→ **Task details**
Note each line in the data holding the string "will" and report it.

-- Provided material follows --

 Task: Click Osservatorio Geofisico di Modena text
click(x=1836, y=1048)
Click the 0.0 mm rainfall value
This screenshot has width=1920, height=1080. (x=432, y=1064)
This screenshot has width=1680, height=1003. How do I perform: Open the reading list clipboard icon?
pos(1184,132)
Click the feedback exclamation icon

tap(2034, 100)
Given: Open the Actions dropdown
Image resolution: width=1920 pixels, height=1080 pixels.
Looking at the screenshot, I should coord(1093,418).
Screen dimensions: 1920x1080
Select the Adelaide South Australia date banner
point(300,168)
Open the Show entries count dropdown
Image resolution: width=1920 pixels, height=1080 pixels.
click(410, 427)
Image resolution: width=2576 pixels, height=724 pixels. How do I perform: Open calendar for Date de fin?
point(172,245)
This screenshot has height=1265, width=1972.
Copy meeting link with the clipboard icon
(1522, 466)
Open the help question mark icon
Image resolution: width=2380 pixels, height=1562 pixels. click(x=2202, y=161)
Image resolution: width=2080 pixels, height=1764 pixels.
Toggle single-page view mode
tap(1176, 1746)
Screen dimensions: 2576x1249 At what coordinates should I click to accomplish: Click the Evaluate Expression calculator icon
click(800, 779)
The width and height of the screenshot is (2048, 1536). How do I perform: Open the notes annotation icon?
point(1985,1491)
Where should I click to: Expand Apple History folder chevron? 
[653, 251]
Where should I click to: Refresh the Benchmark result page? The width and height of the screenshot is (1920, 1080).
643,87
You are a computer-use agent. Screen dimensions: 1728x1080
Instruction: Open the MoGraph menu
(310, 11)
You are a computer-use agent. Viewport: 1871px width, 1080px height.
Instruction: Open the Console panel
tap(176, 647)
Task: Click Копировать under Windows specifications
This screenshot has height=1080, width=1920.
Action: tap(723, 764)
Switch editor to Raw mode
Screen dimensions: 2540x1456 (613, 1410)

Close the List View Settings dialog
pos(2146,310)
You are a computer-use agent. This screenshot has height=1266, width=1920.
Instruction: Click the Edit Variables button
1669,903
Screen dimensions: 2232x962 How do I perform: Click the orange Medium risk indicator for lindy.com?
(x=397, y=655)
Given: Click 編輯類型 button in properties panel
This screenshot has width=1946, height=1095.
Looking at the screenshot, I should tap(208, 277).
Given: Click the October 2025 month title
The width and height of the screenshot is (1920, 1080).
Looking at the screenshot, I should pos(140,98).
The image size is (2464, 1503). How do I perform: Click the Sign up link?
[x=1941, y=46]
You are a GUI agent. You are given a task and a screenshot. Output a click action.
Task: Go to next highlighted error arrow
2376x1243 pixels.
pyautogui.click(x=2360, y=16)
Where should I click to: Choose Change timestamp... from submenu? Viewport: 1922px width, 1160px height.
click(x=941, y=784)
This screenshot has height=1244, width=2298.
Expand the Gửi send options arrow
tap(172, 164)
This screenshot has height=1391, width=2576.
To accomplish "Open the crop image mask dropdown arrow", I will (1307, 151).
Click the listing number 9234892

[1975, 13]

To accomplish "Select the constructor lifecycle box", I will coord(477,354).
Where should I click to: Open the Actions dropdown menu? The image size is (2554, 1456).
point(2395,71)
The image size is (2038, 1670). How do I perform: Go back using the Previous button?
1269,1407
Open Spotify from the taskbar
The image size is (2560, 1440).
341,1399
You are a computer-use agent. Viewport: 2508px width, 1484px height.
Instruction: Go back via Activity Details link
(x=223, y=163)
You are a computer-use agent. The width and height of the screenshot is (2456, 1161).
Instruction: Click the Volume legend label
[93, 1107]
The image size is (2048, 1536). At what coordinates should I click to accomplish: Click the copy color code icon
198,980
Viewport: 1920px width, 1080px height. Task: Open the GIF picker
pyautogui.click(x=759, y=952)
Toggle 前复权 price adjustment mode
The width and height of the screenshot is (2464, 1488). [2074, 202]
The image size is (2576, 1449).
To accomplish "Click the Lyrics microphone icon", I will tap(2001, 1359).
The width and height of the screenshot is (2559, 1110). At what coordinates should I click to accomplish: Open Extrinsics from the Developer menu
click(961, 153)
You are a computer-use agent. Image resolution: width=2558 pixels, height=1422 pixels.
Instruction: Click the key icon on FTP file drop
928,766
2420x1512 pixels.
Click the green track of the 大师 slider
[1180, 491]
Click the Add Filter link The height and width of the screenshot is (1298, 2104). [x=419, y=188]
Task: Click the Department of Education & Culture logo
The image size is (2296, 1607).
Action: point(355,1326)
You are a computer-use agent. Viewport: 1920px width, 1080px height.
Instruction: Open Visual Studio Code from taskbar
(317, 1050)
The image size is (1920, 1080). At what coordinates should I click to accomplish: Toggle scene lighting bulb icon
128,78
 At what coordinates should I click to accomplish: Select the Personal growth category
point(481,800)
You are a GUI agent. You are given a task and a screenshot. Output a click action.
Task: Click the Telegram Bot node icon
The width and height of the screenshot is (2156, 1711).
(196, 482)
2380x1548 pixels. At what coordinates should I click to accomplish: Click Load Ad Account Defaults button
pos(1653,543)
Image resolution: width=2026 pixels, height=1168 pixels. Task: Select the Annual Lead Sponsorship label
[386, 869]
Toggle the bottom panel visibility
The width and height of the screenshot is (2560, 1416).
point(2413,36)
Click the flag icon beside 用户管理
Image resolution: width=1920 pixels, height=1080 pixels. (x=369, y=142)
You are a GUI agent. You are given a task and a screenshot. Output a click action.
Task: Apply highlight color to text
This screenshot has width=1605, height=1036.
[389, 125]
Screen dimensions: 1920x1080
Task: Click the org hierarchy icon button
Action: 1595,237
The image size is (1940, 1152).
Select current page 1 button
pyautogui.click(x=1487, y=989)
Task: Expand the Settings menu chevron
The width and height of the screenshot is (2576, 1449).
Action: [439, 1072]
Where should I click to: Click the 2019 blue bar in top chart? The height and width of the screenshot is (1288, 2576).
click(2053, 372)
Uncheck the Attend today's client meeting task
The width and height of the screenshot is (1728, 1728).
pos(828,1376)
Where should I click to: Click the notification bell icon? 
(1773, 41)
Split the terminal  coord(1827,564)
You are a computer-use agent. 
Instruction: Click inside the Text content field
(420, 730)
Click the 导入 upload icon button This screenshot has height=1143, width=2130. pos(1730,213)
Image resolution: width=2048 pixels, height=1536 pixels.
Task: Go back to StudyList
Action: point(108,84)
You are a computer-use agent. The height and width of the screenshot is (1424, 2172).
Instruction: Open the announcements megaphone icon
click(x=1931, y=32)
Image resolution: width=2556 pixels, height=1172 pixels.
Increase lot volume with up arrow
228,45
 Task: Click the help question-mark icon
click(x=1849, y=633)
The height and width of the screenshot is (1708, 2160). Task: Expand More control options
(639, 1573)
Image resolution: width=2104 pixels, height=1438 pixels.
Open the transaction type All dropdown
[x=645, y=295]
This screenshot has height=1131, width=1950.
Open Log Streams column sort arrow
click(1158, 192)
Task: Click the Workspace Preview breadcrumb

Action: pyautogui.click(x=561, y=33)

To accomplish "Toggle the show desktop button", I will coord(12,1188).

-- Provided material concluded --

→ **Solution to this problem**
To accomplish "Open the crop image mask dropdown arrow", I will (1307, 151).
To accomplish "Select the constructor lifecycle box", I will coord(477,354).
To accomplish "Click the Lyrics microphone icon", I will tap(2001, 1359).
To accomplish "Toggle the show desktop button", I will coord(12,1188).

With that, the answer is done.